Quel milieu agréable et salubre, nos communes champêtres telles que nous les ont faites les siècles ! Écoutez les bruits qui nous sont familiers et qui montent du village voisin, martelage de la forge, piétinement du troupeau, raclement de la chaîne sur la mangeoire, mélopées de l’école, causeries du foyer, son de la cloche, et je ne fais pas fi du tintement des verres au cabaret, ou, dans le midi, du choc des quilles renversées par la boule sur la promenade. Tous ces bruits, d’inégale importance, montent, se réunissent, se confondent. C’est la rumeur du village français, animant les mirabelliers de Lorraine, les pommiers de Normandie, les oliviers de Provence. Et qui de nous ne l’aimerait ! Tout y est vrai, créé par le temps, chargé de sens, C’est une harmonie, c’est la somme des expériences accumulées par les générations.

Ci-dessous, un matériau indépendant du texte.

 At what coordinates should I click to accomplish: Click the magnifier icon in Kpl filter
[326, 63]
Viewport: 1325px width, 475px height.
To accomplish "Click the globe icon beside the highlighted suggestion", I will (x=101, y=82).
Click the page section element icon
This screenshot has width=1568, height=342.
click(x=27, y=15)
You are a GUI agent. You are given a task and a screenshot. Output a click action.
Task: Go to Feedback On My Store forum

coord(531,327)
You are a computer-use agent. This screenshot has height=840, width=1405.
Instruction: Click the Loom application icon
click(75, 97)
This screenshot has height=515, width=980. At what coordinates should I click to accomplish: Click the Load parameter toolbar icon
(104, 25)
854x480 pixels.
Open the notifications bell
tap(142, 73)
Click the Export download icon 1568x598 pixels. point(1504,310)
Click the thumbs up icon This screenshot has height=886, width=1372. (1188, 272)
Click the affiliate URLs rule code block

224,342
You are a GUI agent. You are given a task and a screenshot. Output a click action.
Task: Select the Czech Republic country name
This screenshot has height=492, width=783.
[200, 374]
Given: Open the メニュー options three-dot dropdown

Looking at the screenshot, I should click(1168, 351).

L’individu y trouve sa nourriture complète. Toutes les parties de l’âme y sont cultivées, menées quasi au point de perfection, juste assez loin de la barbarie, sans aller à ces raffinemens qui ne tardent pas à débiliter une race. Les exemples du foyer, les habitudes du travail, les leçons de l’école, la doctrine et l’atmosphère de l’église, rien de tout cela n’est mauvais. Je l’accepte dans sa totalité. Mais est-il possible que l’église y gêne certains et qu’ils veulent la détruire ! Elle contient pourtant quelque chose, elle met une réalité à la disposition du village. Il y a des heures du jour, des sites, des solitudes, des malheurs qui sont des maîtres de vie intérieure, et qui nous font l’âme plus lourde, plus grave, plus vraie, mais l’église surpasse tous ces maîtres. Rien ne vaut, si l’on manque de cœur, et c’est dans les poèmes de l’église qu’au village on se forme et se nourrit le cœur.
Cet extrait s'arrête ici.